*Source document*.
>>

I get up to the counter and a digital screen asks me: 15%? 18%? 20%? Sometimes even 25 or 30%.
I’ve ordered a coffee. Or a sandwich. Or a slice of pizza.
The screen wants to know, how much would I like to tip for that?
An existential crisis commences.
Do I tip at all? If so, how much? Should it be based on the level of complexity required to complete the task? Does a pumpkin spice latte deserve 20% if I want extra cinnamon and a generous whip cream swirl?
What, I beg of you, should I tip for a large drip coffee with “just a little room for cream?”
Do I dare press “other” and customize the tip?
Why do I feel as indecisive and anxious as the narrator in T.S. Eliot’s “The Love Song of J. Alfred Prufrock” who measures his life out in coffee spoons?
Do I dare?
Do I dare type in .25 because if I carried change, I’d spare a quarter?
The employee is surely judging my worthiness as a human being, based on this course of action. Not to mention the five people behind me in line who are waiting with bated breath on the swift flick of my finger as it glides across the screen to the electronic signature.
Isn’t getting food prepared for you supposed to be a relaxing experience?
A Changing Culinary Scene
Many people know that the 20% tip has long been a standard when it comes to sit-down service — if the service is deemed ideal. In America, herein lies the rub: it’s all subjective.
Waiters and waitresses are in many ways at the mercy of their diners. On a good night, they come home with a hefty paycheck, but on a bad night their morale can be boosted with a sanguine, “Well, at least I got free chicken tenders.”

<<

*Provided data*.
>>

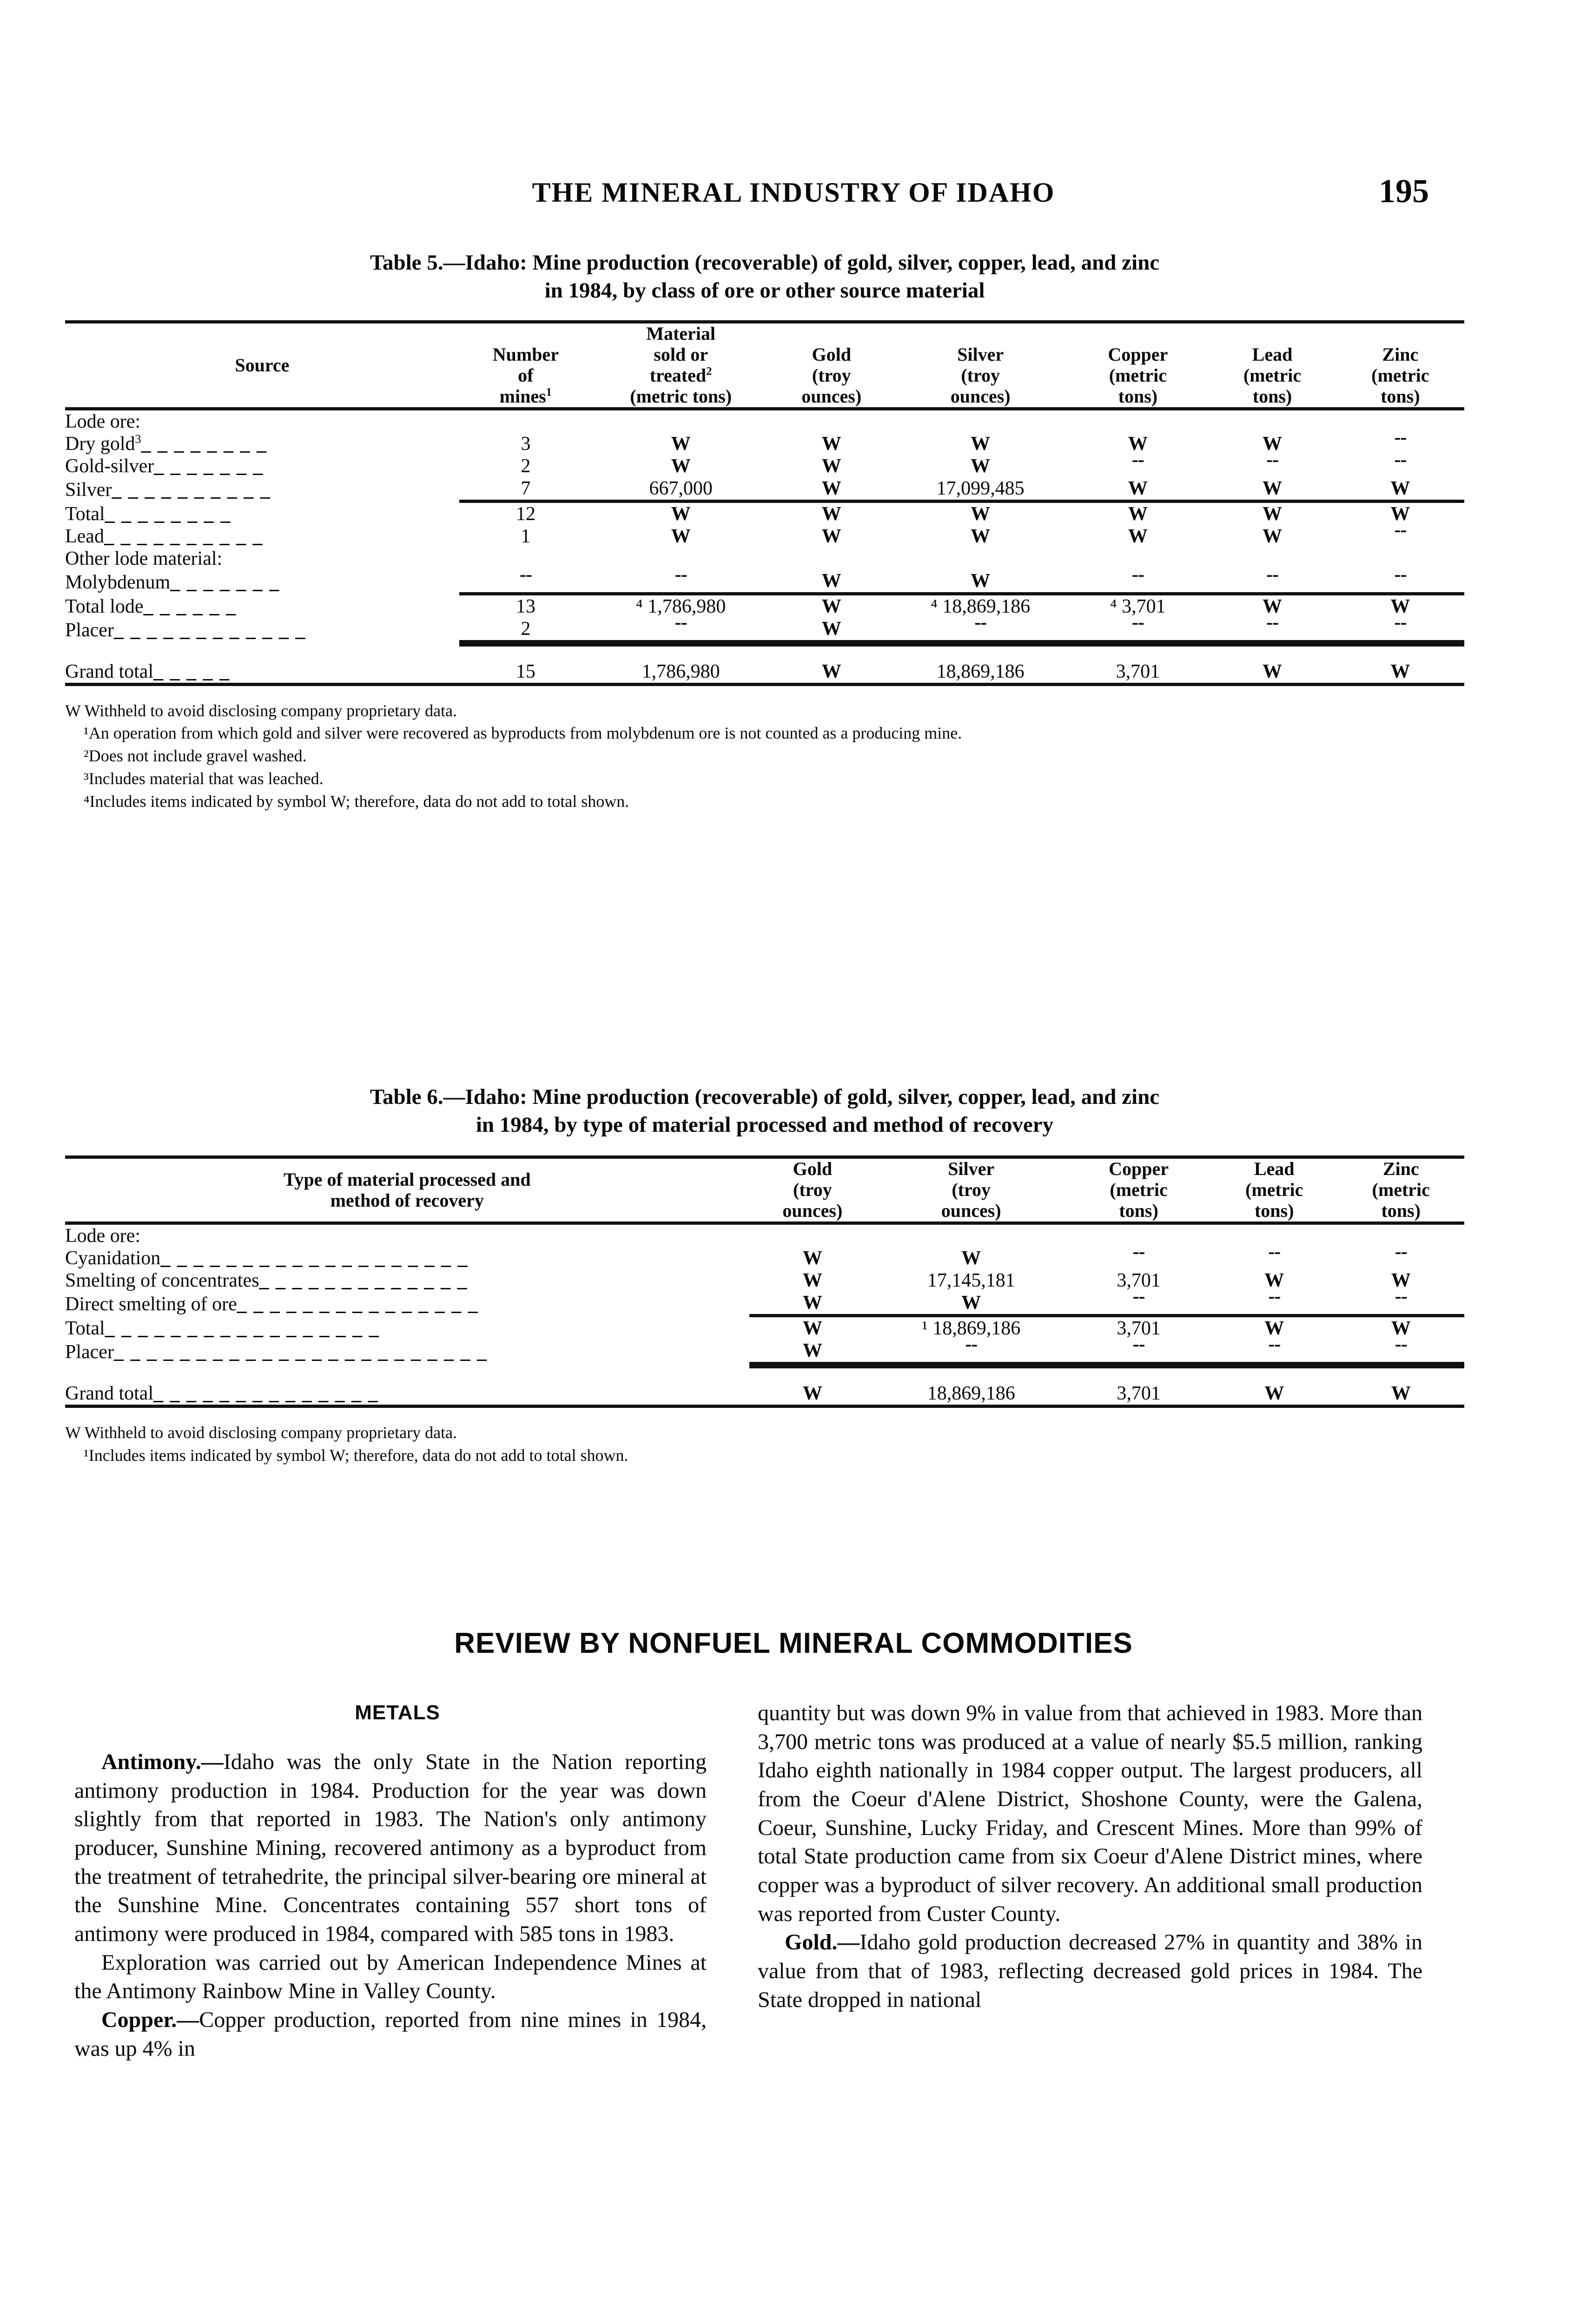 This screenshot has height=2324, width=1587. I want to click on row-label-total-lode: Total lode_ _ _ _ _ _, so click(151, 606).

<<

*Task requirements*.
(a) Reproduce the passage of the tipping essay between "I get up to" and "existential crisis commences.", inclusive, word for word.
(b) Write the next part of the essay on tipping, picking up after its final sentence.
The data plays no part in what comes next.

*Set of answers*.
(a)
I get up to the counter and a digital screen asks me: 15%? 18%? 20%? Sometimes even 25 or 30%.
I’ve ordered a coffee. Or a sandwich. Or a slice of pizza.
The screen wants to know, how much would I like to tip for that?
An existential crisis commences.

(b)
I worked at a seafood restaurant as a hostess and busser when I was in high school. I seated diners, warmed up bread, filled water glasses, restocked the salad bar, cleared dishes, wiped down tables, and folded silverware. The waitresses assigned me extra jobs for which they gave me a portion of their tips — I also vacuumed the entire restaurant at the end of the night, prepared tables for the next day, spritzed the glass doors with Windex, and completed other miscellaneous tasks.
I share this history because it affects how I patronize restaurants. I know what it’s like to stand on your feet for hours on end, to leave work reeking of fish, and to deal with customers who complain about every imaginable detail.
I think everyone should have to work a restaurant job once in their lifetime.
But food service has evolved quite a bit since I held my seafood job and I’m confused about what is expected of me as a customer.
There is counter service, takeout, bartending, delivery, and food truck fare that all have tipping options. There are also farmer’s markets, catering gigs, bake sales, and lemonade stands to consider.
Yes, lemonade stands. It became apparent to me this summer when I saw photos of lemonade stands on social media that the Square card reader has come for our children.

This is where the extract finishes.